[TASK GOAL]
Output, as a numbered list without blank lines, the material from the line containing "The width and height of the screenshot is (896, 1338)." through the line containing "Action: (x=604, y=88)", both included.

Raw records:
******************************

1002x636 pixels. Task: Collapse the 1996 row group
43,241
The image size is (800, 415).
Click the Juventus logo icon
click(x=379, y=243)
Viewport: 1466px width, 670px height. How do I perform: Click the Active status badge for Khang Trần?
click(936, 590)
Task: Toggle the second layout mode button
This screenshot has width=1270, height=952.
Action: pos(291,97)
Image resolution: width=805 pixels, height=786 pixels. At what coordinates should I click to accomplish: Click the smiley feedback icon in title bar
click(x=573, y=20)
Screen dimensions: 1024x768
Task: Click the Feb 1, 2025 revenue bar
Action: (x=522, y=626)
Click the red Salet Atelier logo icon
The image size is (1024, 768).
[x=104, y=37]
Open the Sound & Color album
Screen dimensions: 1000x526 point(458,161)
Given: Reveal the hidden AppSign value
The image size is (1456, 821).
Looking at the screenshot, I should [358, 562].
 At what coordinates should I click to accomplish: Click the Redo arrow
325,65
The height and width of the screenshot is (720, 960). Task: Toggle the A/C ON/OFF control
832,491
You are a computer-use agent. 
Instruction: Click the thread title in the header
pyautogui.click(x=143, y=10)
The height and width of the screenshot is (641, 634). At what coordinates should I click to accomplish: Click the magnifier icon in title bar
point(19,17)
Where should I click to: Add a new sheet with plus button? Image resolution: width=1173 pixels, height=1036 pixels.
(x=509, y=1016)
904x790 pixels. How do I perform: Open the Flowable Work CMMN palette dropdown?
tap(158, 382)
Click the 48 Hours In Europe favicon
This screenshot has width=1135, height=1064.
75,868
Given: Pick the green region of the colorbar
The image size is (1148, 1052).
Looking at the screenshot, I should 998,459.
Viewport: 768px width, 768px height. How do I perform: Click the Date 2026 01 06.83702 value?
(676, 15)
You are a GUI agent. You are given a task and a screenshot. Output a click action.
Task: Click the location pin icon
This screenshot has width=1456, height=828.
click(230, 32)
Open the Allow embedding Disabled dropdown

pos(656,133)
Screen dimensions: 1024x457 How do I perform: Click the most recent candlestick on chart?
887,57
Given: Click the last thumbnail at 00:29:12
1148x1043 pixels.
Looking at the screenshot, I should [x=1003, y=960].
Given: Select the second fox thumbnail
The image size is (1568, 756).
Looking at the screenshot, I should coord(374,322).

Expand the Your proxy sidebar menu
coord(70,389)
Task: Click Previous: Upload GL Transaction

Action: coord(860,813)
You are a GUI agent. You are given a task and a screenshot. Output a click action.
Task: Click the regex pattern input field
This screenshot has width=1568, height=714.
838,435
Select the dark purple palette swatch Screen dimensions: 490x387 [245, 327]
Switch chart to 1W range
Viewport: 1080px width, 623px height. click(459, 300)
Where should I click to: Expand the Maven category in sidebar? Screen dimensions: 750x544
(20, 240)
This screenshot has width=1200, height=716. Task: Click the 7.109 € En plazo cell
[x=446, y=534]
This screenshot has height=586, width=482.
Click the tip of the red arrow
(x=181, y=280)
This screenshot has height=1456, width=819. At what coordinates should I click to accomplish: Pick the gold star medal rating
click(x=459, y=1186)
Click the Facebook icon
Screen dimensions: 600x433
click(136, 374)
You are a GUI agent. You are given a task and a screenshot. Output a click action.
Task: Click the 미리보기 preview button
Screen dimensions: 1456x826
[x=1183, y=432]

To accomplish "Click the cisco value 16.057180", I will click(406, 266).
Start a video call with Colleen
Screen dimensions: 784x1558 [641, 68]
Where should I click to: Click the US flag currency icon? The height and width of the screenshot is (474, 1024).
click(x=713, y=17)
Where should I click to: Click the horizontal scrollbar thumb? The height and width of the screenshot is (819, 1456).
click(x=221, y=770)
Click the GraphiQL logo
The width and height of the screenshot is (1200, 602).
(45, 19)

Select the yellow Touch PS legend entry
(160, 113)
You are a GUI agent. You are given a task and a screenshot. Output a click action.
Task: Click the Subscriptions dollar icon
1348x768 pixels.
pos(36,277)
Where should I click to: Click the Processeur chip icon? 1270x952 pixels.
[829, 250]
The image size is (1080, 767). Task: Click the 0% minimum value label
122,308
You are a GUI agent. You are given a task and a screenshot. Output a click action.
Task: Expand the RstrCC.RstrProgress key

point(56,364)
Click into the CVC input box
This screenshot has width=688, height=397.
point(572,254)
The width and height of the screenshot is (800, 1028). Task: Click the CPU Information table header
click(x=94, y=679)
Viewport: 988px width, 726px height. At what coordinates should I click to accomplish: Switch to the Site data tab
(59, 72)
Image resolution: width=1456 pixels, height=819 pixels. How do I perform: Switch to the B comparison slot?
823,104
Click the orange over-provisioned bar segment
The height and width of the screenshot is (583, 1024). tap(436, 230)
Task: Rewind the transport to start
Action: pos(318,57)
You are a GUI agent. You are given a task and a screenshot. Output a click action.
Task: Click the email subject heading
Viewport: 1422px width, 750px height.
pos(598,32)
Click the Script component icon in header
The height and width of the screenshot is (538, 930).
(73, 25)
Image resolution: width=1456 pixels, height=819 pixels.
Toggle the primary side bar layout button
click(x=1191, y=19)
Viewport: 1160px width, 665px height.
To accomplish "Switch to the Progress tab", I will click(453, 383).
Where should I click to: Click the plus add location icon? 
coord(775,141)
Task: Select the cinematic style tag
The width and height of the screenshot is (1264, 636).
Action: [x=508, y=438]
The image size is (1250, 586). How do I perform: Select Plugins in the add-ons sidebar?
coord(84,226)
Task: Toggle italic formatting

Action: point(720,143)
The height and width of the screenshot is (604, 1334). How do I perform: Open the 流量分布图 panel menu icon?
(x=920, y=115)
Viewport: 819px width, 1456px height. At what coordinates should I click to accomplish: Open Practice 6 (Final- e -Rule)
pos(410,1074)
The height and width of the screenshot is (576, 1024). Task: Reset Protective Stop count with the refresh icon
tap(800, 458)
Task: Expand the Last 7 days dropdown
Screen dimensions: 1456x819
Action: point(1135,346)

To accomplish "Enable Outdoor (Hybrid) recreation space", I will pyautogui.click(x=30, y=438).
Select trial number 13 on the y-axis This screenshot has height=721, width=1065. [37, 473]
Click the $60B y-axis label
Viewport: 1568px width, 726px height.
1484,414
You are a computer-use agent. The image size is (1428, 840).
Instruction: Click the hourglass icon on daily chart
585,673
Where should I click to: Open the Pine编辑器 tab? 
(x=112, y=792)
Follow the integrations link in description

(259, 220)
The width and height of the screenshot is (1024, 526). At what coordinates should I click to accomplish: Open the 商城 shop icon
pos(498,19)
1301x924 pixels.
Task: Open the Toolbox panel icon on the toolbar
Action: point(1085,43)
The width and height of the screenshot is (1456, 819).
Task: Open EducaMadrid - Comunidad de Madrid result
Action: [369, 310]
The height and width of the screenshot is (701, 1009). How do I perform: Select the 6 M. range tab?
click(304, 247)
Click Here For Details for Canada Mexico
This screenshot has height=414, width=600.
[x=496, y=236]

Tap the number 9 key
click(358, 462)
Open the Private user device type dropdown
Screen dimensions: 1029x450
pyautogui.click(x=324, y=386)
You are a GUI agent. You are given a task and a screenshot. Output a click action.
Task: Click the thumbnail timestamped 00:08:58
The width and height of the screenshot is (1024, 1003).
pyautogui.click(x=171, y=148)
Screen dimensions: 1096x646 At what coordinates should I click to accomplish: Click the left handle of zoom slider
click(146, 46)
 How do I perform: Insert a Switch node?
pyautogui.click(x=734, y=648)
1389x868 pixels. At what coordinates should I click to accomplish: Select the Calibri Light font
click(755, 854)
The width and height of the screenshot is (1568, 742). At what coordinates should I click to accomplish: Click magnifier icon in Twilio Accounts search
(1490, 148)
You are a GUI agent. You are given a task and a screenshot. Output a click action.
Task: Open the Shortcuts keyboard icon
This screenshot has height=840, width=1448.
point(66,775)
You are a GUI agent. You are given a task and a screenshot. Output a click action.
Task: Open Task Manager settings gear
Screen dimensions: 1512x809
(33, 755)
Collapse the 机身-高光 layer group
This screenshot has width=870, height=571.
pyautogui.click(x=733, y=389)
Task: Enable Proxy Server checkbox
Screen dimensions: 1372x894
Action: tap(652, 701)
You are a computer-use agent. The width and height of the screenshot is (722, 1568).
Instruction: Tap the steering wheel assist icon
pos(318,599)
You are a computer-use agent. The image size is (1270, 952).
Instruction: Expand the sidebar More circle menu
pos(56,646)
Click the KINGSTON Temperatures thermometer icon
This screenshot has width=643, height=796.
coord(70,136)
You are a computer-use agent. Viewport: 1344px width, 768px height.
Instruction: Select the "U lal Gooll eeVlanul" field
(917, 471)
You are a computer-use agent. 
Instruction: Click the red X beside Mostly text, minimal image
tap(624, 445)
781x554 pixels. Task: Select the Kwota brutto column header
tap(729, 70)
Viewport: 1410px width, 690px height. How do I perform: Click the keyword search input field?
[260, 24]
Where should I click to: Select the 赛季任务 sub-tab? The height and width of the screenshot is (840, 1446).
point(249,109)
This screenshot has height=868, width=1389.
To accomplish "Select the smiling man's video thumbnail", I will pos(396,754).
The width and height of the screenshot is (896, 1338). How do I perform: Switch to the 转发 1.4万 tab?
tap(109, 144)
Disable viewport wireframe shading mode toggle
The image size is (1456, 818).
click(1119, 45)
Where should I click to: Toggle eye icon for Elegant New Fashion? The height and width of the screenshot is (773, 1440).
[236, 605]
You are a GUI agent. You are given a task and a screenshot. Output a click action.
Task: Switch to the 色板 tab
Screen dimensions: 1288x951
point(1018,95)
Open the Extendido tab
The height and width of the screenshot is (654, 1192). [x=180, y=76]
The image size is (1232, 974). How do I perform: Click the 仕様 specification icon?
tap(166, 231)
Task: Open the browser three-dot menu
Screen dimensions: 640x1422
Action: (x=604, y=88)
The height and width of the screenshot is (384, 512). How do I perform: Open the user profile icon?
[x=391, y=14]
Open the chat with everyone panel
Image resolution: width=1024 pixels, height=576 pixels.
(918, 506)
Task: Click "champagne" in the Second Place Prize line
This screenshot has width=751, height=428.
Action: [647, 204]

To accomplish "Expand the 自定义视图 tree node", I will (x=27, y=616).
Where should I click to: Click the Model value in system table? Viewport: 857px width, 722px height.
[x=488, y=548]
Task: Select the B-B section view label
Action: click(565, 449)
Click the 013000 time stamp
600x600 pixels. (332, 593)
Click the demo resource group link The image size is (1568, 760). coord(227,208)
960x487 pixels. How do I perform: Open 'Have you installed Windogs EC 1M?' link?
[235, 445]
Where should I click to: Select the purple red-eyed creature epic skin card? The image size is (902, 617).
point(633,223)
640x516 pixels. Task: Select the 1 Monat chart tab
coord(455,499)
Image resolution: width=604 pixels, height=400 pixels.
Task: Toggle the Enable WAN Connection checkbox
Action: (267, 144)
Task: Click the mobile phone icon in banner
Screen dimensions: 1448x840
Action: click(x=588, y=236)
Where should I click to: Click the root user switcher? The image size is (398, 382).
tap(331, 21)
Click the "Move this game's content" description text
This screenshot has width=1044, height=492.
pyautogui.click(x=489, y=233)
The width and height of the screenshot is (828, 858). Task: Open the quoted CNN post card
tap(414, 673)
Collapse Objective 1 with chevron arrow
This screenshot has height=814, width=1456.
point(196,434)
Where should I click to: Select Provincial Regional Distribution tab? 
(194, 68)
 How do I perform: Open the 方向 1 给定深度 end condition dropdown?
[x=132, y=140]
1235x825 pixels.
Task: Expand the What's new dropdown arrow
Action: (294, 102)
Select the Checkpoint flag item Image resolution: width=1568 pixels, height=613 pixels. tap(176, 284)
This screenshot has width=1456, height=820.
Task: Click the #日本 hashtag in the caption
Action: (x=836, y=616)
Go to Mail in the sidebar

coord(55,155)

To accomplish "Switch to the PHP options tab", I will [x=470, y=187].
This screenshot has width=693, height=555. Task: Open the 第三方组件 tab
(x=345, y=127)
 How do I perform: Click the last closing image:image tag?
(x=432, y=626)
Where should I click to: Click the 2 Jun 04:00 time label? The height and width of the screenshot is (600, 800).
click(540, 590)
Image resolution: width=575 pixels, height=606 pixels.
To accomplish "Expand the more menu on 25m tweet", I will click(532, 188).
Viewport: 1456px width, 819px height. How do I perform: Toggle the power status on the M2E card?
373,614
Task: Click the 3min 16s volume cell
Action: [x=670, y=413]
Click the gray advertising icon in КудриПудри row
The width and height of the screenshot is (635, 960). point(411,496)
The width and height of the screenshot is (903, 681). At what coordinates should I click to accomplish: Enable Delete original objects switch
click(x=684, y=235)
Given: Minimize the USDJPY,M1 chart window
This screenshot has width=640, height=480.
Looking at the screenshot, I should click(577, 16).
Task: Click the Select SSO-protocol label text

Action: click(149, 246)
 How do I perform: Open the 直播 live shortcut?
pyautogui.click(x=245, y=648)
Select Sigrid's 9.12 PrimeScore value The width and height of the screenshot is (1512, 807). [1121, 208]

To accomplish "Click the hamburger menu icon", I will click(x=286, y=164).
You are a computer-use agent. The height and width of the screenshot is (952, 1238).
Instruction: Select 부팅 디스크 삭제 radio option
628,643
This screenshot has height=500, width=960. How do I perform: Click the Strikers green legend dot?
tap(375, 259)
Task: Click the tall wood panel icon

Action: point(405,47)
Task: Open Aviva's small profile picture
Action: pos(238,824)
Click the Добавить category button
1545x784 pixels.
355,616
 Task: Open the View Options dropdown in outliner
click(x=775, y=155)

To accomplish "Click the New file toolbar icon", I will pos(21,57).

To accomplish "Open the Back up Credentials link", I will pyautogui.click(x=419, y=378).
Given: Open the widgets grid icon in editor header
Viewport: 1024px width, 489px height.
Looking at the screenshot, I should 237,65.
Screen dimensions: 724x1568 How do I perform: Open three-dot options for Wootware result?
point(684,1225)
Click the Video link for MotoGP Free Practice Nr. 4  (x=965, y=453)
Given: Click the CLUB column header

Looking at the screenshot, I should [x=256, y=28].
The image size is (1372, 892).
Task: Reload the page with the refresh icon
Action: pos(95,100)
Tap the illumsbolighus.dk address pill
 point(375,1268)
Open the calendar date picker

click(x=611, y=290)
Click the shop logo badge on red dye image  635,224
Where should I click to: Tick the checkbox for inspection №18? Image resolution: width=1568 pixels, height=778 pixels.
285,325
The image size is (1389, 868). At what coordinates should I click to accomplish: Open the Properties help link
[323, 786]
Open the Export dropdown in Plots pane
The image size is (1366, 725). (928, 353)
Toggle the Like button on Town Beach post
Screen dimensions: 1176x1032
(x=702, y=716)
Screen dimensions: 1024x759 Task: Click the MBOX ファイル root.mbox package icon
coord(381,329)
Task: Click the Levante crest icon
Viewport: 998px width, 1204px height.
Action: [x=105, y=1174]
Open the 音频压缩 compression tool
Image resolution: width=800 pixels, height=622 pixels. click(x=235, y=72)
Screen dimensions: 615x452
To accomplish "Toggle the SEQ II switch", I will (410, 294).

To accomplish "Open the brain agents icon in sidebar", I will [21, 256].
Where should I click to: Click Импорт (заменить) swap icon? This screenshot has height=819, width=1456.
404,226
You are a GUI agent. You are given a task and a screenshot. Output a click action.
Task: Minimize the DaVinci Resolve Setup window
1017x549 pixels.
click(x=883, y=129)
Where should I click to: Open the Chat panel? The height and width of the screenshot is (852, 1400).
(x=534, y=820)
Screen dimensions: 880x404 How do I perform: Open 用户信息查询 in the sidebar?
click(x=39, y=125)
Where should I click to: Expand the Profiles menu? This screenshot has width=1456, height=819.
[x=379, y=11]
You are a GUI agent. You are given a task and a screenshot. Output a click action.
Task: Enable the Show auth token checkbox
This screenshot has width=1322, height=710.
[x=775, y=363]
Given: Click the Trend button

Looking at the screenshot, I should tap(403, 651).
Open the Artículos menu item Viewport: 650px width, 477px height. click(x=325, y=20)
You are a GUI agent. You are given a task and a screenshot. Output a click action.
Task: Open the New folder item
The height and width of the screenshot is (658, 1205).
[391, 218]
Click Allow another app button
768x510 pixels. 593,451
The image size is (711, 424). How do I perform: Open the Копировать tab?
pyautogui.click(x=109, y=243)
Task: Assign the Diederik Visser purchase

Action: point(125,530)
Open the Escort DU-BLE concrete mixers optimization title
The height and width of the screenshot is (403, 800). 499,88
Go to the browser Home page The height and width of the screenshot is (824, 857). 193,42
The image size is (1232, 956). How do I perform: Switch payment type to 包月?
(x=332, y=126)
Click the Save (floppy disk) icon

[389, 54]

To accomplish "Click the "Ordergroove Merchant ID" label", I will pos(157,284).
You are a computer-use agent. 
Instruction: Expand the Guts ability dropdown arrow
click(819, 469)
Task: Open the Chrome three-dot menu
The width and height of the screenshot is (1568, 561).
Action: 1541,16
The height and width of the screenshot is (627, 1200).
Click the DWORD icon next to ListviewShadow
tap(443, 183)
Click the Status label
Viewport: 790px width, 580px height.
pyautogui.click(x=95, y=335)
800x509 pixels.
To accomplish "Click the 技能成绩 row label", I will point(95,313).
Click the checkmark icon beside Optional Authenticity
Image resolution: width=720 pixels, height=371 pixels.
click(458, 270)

******************************

[WRITTEN RESPONSE]
1. The width and height of the screenshot is (896, 1338). How do I perform: Switch to the 转发 1.4万 tab?
2. tap(109, 144)
3. Disable viewport wireframe shading mode toggle
4. The image size is (1456, 818).
5. click(1119, 45)
6. Where should I click to: Toggle eye icon for Elegant New Fashion? The height and width of the screenshot is (773, 1440).
7. [236, 605]
8. You are a GUI agent. You are given a task and a screenshot. Output a click action.
9. Task: Switch to the 色板 tab
10. Screen dimensions: 1288x951
11. point(1018,95)
12. Open the Extendido tab
13. The height and width of the screenshot is (654, 1192). [x=180, y=76]
14. The image size is (1232, 974). How do I perform: Click the 仕様 specification icon?
15. tap(166, 231)
16. Task: Open the browser three-dot menu
17. Screen dimensions: 640x1422
18. Action: (x=604, y=88)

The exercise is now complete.